I know of no better way to wrestle with these critical questions of application than to marinate our hearts in a small portion of the final vision that God gave His son and servant, the apostle John. Of the roughly 1189 chapters in the Bible, there are only four that give us a picture of God’s people and God’s world free from the influence of sin and death — the first two, Genesis 1–2, and the last two, Revelation 21–22. How incredibly awesome — the entire unfolding story of redemption is bracketed by four chapters of sinless wonder! Doesn’t it stand to reason that we should become as familiar as possible with these four chapters in order to understand how we are to live presently under the “new-creation” reign of God’s grace through His Son? 

If the kingdom of God is God’s people living in God’s world under God’s rule, then, certainly, we must soak in these consuming and consoling portions of God’s Word to understand what life in the kingdom means for us today as we take our place in the history of redemption. What did God’s unbroken people and cosmos look like before the intrusion of sin and death? What will the glorified people of God and the transformed universe look like with the return of Jesus? 

For brevity and specificity, let’s consider the first part of John’s last vision — Revelation 21:1–5.

In these first five verses, the exiled prophet of Christ and servant of the church saw the fulfilment of the two main kingdom commitments God has made through the work of His Son, Jesus: first, the redeeming of a pan-national trans-generational family to love and cherish forever, and, second, the restoration through recreation of God’s fallen and broken cosmos.

John’s vision guarantees us that there is no possibility whatsoever that Jesus will not redeem a people from every single race, tribe, and people group.

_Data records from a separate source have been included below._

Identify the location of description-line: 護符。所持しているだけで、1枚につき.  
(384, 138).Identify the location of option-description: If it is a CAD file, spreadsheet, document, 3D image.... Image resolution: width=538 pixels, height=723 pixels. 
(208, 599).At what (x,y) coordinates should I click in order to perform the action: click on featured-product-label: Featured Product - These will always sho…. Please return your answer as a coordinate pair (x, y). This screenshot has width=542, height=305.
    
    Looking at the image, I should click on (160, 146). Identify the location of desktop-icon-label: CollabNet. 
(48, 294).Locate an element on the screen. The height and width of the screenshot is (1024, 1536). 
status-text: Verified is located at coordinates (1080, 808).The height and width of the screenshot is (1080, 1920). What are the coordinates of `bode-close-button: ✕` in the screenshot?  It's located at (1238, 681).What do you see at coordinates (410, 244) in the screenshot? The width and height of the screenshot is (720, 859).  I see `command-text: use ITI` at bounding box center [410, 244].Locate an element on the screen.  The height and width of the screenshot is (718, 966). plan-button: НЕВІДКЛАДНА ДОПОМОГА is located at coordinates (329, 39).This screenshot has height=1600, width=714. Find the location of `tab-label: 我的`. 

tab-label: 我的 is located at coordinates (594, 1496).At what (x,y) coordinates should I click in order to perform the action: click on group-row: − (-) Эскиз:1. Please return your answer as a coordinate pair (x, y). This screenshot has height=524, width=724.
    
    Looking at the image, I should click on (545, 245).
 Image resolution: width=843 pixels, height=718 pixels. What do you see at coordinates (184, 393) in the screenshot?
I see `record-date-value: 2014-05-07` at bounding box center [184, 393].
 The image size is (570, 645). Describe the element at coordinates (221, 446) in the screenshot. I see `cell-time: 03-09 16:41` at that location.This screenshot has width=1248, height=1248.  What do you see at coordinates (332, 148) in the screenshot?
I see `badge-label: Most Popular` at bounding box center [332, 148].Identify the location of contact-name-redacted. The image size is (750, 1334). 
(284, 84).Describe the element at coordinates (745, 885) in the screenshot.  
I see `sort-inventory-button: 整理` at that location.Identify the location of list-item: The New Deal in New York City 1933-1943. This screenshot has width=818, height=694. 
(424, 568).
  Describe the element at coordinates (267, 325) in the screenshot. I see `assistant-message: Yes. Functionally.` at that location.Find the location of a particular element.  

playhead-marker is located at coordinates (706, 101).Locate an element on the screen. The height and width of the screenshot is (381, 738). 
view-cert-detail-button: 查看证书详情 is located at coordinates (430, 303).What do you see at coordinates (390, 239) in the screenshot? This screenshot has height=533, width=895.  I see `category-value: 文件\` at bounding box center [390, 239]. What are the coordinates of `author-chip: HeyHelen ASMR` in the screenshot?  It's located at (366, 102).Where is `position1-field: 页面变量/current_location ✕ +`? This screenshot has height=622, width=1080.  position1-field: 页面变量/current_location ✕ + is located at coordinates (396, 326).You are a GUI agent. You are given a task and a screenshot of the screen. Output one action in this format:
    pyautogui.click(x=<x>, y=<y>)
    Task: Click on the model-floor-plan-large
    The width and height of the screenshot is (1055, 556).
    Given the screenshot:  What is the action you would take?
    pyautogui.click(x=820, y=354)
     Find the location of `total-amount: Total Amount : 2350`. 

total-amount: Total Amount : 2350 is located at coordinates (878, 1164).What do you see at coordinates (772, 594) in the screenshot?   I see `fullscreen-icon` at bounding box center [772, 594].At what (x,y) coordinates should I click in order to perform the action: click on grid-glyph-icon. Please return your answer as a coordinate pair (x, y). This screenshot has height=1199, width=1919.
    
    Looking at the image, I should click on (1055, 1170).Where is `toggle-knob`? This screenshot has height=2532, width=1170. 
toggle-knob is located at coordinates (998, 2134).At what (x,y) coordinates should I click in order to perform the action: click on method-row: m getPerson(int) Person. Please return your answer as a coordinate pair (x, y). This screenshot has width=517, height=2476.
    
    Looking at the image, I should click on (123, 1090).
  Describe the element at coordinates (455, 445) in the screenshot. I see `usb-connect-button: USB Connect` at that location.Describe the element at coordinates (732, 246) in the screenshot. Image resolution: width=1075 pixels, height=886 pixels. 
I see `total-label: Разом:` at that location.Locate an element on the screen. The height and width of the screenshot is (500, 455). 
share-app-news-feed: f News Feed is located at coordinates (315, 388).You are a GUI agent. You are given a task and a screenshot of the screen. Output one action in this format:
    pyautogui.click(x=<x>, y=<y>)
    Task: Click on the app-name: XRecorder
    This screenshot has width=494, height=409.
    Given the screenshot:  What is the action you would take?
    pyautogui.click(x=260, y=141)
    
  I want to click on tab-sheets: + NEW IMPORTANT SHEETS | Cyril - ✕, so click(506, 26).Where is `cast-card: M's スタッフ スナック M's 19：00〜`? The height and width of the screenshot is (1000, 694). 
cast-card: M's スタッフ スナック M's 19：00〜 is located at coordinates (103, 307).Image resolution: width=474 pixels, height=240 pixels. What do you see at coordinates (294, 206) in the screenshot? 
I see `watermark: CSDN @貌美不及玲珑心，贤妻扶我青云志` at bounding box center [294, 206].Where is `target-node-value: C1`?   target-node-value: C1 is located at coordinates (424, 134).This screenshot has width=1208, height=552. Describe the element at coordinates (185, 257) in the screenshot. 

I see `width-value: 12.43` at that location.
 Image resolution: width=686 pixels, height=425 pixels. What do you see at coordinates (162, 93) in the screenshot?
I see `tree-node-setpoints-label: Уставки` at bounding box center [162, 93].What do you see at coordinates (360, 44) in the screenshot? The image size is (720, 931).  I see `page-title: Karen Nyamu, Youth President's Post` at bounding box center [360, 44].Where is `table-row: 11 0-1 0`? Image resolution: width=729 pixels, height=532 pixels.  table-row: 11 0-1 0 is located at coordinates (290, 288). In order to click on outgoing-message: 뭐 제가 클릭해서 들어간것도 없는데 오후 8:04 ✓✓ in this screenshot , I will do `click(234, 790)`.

And there is no possibility whatsoever that Jesus will not make a new heaven and new earth out of the first creation, so tragically marred and marked by sin and death. The God that called Abraham to count stars, sand, and dust will make good on His promise to create and bless a covenant family from all families! The God who gave Isaiah a vision of lambs lying down with wolves, and kings bringing their splendor into a New Jerusalem, and a perfect world of justice, shalom, and the unbroken worship of God forever — He did not lie! He will deliver! To read God’s unfolding story of redemption is to realize that the garden of Eden was just a preview of coming attractions! And the more I ponder John’s last vision the more I am smitten with the hope that one day a new people and new world will emerge that will be like the garden of Eden on mega-steroids!

How was this vision meant to affect the lambs of Christ under John’s care? The same way this vision is meant to affect you and me! Far from turning our churches into “Fort God,” or ingrown communities of petty, privatized, and paranoid followers of Jesus, John’s vision of a gathered people and a glorified universe is meant to free every generation of Christians to “love not our own lives unto death.” It is meant to empower us sacrificially and joyfully to serve the One who reigns now by virtue of His resurrection, and who will reign forever by the reality of His eternal glory.

How then shall we live and love? First, let us seek to bring the hope and the first-fruits of the new heaven and new earth into every sphere of life where God has placed us. Second, let us preach the Gospel with great passion and with humble astonishment. Finally, let us extend the tear-wiping hand of God to the places and people all around us that cry for justice and mercy endlessly. Until that final day, we the people of God are called to do justice, love mercy, and walk humbly with our God in this day (Micah 6:8). And we who experience the tear-wiping hand of God in our lives are called to extend it to the least and the lost.